Ich entscheide mich fürs Fitnessstudio. Nicht irgendeins, sondern das des Trainers David Marshall. „Trust me I’m the bodydoctor“, ruft der laut lachende Brite. Drei Kleidergrößen weniger nach sechs Wochen verspricht er marktschreierisch. Nach einer Stunde liege ich ermattet am Boden und lausche den Laufbändern. Deren fiepsendes, hohes Geräusch versetzt mich in eine Intensivstation. Auf dem Sportkanal läuft ein Pferderennen, begleitet von den klatschenden Gewichten. Und dann wieder diese supergemeinen Übungen. Winke dir im Spiegel zu, fordert der Trainer harmlos auf, und man sieht unbarmherzig die nicht mehr ganz so festen Unterarme. „Bye, bye bits“, sagt Marshall ungerührt – „auf zur nächsten Maschine.“ Filmstars, Models und Fußballspieler hat er von seiner Trainingsmethode überzeugt. „Nicht nur jünger, sondern auch fitter sollen sich die Gäste nach dem Aufenthalt im Prince Maurice fühlen“, verspricht der Hotelmanager.

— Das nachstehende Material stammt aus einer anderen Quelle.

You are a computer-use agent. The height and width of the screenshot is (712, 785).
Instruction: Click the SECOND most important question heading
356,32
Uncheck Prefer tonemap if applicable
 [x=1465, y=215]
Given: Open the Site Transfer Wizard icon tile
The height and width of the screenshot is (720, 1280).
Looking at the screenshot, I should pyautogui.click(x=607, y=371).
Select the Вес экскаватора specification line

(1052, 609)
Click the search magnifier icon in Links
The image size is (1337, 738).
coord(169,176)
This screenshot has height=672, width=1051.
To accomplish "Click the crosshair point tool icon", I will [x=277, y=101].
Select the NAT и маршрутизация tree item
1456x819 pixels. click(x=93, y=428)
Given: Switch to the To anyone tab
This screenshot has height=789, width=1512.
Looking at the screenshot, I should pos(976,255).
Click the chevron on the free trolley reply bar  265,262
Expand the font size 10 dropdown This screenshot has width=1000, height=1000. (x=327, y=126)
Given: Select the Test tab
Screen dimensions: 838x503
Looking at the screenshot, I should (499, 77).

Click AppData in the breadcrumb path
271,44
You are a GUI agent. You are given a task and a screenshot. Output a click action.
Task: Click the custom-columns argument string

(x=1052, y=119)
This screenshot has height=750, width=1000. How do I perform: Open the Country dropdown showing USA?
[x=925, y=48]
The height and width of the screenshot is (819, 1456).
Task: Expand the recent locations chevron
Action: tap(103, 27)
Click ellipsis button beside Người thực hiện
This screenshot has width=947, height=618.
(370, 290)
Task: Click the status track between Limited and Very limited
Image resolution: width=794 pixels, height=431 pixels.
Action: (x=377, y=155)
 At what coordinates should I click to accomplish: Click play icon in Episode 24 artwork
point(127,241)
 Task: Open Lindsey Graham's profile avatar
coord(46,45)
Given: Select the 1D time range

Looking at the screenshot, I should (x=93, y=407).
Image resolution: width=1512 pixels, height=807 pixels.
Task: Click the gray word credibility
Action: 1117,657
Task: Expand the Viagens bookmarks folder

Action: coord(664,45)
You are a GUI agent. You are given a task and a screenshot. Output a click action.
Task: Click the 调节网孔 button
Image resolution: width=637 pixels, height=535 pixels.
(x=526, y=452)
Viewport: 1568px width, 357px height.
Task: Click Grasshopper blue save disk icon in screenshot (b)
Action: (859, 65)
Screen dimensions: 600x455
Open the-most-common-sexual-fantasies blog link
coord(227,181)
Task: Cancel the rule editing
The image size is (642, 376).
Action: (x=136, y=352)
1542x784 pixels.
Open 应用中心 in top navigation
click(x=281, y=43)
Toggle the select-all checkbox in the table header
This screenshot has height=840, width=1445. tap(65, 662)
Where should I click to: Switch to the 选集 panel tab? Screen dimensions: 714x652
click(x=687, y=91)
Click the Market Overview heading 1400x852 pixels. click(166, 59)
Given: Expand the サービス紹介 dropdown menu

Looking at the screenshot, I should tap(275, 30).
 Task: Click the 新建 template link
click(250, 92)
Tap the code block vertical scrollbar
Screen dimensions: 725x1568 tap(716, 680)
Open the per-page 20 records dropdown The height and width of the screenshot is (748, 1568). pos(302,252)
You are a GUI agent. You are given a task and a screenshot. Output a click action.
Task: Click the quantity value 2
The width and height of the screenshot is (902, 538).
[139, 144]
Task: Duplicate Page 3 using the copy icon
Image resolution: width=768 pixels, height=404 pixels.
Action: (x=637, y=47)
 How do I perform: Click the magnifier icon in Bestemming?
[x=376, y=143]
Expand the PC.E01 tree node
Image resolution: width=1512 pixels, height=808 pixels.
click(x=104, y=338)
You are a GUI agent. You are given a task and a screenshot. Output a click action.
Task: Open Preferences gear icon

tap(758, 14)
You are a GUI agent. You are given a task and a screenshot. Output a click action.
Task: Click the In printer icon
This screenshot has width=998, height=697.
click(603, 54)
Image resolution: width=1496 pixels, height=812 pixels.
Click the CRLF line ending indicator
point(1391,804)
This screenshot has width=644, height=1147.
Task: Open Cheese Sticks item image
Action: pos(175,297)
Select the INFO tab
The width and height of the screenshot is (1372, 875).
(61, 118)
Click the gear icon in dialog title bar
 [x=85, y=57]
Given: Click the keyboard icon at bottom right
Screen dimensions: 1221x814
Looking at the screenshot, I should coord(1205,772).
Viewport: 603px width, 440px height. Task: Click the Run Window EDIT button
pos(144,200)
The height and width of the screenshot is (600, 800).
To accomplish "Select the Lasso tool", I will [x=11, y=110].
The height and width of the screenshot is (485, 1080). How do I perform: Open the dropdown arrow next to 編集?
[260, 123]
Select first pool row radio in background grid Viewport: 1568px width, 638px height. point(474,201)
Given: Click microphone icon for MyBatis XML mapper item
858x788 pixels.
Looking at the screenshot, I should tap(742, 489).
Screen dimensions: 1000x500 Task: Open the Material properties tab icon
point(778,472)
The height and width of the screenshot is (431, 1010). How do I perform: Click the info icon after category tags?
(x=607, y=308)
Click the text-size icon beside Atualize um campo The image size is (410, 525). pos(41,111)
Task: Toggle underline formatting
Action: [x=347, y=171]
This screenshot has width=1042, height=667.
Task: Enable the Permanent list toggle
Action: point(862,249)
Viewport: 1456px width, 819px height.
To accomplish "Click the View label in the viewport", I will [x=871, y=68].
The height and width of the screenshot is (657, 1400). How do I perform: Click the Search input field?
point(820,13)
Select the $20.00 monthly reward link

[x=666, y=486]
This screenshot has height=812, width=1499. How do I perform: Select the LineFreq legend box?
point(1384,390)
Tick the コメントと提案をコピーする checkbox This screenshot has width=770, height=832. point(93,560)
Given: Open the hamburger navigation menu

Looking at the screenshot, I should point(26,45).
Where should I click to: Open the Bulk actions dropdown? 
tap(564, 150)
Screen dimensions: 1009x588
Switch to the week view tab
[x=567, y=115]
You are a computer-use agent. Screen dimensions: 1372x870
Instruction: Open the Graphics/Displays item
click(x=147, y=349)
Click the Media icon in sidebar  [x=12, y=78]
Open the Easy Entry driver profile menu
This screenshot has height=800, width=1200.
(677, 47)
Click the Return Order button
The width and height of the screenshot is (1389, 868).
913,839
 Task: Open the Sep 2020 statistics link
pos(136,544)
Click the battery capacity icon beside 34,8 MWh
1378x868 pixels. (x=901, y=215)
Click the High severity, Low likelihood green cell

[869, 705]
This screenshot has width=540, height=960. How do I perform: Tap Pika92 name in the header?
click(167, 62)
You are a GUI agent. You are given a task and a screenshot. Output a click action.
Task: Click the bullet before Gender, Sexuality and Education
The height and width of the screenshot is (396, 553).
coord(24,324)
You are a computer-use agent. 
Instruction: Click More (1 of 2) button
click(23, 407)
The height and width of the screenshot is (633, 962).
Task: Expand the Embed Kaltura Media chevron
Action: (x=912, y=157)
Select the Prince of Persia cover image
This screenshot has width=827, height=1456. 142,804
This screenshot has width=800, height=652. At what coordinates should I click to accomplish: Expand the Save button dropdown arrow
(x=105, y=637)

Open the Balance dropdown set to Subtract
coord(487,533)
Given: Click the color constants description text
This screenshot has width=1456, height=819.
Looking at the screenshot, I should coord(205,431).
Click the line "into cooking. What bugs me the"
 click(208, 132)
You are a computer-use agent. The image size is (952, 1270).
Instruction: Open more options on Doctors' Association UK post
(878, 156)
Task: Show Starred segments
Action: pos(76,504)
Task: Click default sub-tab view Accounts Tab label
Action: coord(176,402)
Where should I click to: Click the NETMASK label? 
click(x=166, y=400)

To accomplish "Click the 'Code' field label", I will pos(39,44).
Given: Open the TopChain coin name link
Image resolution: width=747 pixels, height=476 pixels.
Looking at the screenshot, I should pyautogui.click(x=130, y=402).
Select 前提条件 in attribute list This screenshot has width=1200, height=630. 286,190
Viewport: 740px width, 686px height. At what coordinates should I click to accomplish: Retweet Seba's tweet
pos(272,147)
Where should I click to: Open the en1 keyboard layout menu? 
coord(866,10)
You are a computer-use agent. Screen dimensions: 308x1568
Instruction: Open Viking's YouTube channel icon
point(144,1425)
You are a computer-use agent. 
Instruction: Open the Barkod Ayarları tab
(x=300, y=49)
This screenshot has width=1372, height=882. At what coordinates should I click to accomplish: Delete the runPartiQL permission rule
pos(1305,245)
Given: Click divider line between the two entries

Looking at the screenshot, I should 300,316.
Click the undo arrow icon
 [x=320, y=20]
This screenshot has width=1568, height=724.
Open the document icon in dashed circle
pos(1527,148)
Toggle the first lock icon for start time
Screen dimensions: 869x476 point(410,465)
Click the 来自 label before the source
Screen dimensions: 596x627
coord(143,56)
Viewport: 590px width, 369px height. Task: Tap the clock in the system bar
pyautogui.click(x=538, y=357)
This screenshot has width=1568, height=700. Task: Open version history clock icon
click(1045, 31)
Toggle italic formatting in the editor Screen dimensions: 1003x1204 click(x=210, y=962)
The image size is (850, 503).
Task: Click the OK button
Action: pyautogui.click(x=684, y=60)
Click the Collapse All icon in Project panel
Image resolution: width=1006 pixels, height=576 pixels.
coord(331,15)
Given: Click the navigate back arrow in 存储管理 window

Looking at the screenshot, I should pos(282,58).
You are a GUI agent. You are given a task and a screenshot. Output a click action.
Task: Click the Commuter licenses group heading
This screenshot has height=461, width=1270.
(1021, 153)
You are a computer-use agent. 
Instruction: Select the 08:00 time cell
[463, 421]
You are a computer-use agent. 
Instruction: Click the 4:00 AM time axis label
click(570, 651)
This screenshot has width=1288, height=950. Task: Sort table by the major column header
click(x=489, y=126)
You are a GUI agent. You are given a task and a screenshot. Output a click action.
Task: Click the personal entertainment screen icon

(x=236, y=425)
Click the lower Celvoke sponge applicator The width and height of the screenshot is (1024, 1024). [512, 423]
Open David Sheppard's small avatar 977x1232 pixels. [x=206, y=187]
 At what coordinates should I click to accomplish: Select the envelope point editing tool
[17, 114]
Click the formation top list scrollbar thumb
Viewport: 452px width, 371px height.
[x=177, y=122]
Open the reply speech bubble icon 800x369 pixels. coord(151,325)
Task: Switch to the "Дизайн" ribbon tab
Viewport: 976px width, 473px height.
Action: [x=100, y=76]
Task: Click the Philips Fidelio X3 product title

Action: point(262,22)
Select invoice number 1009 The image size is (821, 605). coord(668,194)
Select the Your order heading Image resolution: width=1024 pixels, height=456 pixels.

Vor dem Dinner kommt ein bisschen Leben in die hoteleigene Bibliothek. Acht Stunden können lang werden für Pratima, die 25-jährige Hinduistin mit dem strengen Knoten im Nacken. Tagsüber interessieren sich wenig Gäste für die vierseitige Zusammenfassung der Tagespresse in ihrer Landessprache. Nur wenn es regnet, ist viel zu tun und die Bildbände oder das große dreisprachige Buchsortiment findet mehr Beachtung. Die meisten kommen, um sich mit CDs von Manu Chao bis Mozart für Manager in ihre Suiten zurückzuziehen.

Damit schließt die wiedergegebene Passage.